The standard treatment for HCV is combination therapy with interferon-alfa (IFN-α) and ribavirin. Interestingly, both IFN-α and ribavirin have anti-HIV activity in vitro. IFN-α demonstrates anti-HIV activity probably through several mechanisms. In vitro, it interferes with viral assembly and budding in T cells and protects macrophages from infection [4]. IFN-α is also synergistic in vitro with reverse transcriptase inhibitors such as zidovudine (AZT) and didanosine (2′,3′-dideoxyinosine; ddI), presumably by acting at different viral targets [5]. Various formulations of IFN-α are currently in clinical trials for HIV treatment. Ribavirin, a purine analogue, is a broad-spectrum antiviral agent. Ribavirin has been shown to suppress HIV viral replication in T cells in vitro at concentrations of 50 μg/ml or higher by interfering with post-transcriptional processing [6,7]. Of interest, ribavirin is synergistic at much lower concentrations with other purine analogues such as ddI [8,9]. Ribavirin increases the intracellular phosphorylation of ddI by inhibiting inosine monophosphate dehydrogenase, resulting in increased concentrations of inosine monophosphate, which can then act as a phosphate donor for the reaction ddI to ddI monophosphate [10]. Conversely, ribavirin antagonizes the activity of AZT through inhibition of AZT phosphorylation [11].

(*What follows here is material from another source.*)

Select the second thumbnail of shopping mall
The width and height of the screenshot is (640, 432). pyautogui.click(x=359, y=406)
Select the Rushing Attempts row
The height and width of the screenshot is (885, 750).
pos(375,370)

Treatment of HIV comprises various triple combinations of antiretroviral drugs generally from at least two different classes. Successful combinations have been shown to be highly synergistic in vitro, which may explain their potency [12]. Therefore, existing drugs used in the treatment of HIV and HCV, respectively, may act synergistically when combined, raising the prospect of treating both infections simultaneously. In these studies, we tested this hypothesis by evaluating the antiviral triple combination of ddI, IFN-α and ribavirin for potential synergy in inhibition of HIV-1 replication in vitro.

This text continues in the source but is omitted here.